▶ [TASK ITEM]: Of all the lines below, return only those starting with the line holding "Select the small" and going on through the line holding "You are a computer-use agent. Viewport: 1006px", exactly as written.

▶ [DATA UNDER STUDY]:
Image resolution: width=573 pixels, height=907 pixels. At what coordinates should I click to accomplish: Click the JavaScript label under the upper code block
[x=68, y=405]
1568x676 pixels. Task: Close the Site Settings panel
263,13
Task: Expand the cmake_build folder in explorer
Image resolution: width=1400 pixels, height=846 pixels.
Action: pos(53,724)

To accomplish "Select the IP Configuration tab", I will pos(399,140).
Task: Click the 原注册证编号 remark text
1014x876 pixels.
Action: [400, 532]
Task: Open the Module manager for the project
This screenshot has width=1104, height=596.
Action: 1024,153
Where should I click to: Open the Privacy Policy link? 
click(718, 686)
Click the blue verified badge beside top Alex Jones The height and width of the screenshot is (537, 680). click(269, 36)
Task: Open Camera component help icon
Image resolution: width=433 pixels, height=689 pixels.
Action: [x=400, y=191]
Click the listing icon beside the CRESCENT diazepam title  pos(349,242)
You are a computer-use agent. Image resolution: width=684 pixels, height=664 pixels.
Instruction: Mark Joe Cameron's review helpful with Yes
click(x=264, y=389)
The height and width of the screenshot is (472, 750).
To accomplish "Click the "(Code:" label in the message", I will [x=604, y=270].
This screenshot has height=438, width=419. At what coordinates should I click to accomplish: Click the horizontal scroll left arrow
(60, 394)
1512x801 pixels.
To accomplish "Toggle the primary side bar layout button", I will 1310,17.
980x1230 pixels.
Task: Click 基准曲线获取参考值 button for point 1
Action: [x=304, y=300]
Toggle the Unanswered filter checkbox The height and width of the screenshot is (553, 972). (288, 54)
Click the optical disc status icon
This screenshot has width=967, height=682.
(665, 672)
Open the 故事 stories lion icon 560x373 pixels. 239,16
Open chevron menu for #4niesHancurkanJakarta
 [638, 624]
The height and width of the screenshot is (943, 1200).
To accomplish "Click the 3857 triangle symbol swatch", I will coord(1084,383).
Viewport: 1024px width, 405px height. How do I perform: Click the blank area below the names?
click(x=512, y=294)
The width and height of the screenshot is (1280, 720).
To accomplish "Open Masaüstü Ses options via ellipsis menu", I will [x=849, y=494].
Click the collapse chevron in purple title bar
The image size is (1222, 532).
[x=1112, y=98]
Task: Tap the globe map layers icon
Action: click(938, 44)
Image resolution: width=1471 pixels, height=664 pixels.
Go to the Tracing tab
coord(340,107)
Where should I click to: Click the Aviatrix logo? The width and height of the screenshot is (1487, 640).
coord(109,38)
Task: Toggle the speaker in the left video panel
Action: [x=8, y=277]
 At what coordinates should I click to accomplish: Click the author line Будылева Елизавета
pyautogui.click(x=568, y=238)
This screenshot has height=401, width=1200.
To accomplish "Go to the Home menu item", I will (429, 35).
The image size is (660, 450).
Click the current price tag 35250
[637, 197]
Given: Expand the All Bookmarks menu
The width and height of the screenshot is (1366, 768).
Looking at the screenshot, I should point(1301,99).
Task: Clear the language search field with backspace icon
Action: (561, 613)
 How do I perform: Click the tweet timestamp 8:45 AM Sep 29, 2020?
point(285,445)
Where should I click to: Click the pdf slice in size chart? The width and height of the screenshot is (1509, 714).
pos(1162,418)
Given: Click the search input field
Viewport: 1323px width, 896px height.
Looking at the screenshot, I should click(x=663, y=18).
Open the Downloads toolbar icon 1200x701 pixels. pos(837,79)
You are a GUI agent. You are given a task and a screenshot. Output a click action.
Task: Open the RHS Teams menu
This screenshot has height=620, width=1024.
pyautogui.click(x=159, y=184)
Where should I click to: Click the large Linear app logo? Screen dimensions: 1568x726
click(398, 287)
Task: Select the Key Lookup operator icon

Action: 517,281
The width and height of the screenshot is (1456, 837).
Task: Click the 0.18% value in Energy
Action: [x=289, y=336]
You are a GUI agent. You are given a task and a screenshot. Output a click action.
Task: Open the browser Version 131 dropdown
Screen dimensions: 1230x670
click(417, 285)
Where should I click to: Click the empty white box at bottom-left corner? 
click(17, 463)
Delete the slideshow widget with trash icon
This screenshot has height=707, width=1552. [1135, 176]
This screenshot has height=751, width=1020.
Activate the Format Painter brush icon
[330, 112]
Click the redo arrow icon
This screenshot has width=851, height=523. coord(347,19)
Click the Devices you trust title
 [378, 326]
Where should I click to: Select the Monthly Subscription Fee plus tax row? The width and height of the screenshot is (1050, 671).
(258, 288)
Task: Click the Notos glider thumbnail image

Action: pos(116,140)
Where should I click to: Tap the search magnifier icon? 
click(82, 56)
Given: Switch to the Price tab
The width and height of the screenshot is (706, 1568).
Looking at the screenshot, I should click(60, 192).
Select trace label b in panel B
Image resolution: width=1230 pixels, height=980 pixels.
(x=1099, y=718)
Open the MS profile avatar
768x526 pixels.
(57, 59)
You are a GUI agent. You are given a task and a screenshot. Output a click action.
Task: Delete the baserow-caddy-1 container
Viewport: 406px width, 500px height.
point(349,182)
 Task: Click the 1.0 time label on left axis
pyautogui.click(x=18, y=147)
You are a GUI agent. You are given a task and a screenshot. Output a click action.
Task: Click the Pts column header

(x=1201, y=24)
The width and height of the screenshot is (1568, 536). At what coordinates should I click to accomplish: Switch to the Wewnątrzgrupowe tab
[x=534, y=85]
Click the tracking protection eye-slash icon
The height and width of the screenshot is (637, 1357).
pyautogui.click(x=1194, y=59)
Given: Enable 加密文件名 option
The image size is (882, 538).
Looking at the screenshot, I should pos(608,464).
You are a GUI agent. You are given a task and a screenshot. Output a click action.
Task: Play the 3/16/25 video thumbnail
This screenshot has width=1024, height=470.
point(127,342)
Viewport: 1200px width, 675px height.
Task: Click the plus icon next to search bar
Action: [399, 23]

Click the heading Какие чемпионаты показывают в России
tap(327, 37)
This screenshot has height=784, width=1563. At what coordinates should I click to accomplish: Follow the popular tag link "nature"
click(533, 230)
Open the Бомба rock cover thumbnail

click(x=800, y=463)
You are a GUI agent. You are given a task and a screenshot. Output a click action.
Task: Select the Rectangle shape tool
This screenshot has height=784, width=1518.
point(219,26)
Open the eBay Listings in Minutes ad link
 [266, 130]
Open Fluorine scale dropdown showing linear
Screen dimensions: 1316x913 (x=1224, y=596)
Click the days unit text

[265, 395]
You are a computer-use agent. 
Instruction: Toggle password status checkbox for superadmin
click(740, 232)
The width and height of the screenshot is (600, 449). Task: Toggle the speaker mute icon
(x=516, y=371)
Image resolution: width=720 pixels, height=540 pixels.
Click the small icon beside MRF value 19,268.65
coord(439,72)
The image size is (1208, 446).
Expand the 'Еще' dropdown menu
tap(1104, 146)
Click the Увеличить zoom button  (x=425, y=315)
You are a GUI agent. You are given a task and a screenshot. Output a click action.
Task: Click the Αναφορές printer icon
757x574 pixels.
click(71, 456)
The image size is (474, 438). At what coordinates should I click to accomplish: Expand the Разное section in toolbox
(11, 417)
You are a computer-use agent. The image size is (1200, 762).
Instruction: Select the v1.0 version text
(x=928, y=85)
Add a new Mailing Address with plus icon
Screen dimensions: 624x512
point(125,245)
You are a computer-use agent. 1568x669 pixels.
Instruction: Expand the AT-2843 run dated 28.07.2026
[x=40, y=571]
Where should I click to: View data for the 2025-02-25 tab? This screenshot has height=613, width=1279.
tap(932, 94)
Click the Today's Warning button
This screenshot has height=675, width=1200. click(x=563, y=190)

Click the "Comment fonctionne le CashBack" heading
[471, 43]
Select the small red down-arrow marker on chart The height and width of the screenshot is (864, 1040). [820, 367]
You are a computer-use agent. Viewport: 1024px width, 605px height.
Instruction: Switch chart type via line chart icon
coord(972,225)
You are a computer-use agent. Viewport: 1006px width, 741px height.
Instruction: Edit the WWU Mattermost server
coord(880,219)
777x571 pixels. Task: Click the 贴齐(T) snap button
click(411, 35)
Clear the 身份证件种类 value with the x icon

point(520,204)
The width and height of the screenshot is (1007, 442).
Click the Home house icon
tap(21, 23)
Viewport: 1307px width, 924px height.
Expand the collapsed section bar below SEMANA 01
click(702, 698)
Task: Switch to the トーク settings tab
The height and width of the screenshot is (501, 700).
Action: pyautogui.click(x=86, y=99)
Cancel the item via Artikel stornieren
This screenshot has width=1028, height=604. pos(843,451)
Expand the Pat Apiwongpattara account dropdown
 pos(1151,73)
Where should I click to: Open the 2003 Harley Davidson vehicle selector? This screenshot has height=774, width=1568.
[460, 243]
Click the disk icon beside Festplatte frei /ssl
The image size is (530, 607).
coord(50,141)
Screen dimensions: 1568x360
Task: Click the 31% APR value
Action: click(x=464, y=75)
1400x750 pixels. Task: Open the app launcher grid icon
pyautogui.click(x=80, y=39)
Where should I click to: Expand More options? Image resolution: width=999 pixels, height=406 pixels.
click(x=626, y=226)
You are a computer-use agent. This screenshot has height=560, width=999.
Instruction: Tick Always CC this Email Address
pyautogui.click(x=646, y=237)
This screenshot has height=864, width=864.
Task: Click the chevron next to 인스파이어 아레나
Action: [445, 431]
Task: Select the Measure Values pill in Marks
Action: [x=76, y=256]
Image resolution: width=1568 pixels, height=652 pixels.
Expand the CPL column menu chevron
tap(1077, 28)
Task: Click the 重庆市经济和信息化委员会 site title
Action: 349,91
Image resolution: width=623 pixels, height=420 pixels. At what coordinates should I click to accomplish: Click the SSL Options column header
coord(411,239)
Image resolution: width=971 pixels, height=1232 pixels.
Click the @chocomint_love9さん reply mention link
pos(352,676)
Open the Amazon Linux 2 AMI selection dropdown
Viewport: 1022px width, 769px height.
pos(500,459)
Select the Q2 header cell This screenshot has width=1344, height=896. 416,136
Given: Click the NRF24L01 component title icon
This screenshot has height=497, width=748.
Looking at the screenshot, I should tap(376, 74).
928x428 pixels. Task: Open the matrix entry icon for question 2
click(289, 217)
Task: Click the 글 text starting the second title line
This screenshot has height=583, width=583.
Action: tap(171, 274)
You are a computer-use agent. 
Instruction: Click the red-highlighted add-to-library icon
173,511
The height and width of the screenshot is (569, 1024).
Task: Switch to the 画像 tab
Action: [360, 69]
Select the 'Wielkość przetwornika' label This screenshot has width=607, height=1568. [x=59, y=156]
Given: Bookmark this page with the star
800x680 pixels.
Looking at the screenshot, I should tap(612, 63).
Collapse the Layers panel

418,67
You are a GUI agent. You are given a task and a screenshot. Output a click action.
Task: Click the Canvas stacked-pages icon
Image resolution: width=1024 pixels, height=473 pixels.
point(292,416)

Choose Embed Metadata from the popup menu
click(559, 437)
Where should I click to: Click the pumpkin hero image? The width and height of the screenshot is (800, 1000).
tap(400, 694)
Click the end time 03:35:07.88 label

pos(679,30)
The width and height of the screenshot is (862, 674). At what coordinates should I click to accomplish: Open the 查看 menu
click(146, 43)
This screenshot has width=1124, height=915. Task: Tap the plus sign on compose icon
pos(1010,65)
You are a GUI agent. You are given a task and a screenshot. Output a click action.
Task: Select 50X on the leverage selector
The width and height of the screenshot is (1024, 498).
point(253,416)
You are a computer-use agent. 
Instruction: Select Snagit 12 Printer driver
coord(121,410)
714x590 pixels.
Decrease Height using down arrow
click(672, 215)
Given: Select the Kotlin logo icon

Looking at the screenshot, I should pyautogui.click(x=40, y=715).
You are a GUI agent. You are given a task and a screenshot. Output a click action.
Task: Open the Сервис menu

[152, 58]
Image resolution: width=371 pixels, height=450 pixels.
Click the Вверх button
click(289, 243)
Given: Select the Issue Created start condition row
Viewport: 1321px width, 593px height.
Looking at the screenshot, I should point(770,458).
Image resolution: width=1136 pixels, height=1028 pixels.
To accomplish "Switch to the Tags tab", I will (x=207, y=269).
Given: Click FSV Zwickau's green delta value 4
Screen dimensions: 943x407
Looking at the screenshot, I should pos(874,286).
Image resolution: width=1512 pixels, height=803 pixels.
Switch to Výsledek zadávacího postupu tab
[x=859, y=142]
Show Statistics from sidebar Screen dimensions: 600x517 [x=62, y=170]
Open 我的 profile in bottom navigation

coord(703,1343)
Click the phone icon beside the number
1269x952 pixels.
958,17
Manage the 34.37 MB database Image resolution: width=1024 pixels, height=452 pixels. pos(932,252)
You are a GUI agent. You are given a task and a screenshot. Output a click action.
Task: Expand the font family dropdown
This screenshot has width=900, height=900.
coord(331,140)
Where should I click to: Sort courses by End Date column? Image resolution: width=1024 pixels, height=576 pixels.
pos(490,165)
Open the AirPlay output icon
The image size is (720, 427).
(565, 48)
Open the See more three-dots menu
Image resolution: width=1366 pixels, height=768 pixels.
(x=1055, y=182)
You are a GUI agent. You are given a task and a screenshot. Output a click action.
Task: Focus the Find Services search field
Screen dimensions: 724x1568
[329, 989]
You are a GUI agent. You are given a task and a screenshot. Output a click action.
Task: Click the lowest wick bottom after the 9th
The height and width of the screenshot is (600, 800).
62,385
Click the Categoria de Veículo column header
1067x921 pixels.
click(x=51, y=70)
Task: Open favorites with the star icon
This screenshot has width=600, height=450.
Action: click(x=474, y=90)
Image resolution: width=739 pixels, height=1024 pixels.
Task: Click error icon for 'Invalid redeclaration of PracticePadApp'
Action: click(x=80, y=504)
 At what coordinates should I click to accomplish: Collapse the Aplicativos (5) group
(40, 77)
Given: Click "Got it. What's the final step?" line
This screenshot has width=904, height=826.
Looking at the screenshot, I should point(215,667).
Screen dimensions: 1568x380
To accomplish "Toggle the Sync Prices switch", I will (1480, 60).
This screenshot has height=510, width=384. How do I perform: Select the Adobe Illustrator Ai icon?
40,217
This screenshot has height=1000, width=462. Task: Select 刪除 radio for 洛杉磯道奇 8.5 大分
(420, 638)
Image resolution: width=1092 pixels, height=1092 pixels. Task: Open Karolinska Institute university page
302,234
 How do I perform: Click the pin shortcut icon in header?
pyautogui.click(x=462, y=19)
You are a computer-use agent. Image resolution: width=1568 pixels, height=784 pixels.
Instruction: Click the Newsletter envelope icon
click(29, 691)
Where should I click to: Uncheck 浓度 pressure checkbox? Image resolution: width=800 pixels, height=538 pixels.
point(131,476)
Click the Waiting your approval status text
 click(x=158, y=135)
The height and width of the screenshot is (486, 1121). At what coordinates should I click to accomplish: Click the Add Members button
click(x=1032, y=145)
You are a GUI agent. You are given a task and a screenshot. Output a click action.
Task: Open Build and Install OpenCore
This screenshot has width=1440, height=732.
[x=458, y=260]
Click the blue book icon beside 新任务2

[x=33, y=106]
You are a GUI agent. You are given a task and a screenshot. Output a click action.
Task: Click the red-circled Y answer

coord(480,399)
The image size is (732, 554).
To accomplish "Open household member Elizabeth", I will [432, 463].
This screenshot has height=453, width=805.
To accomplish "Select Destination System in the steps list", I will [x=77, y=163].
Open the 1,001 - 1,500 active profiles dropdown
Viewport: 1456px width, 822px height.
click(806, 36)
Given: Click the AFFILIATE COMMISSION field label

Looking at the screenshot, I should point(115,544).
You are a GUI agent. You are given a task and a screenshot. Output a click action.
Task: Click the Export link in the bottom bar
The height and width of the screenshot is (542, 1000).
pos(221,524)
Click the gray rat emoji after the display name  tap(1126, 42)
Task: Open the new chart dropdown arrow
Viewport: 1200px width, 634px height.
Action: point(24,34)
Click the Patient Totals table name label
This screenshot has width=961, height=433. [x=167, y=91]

▶ [TASK ANSWER]:
Select the small red down-arrow marker on chart The height and width of the screenshot is (864, 1040). [820, 367]
You are a computer-use agent. Viewport: 1024px width, 605px height.
Instruction: Switch chart type via line chart icon
coord(972,225)
You are a computer-use agent. Viewport: 1006px width, 741px height.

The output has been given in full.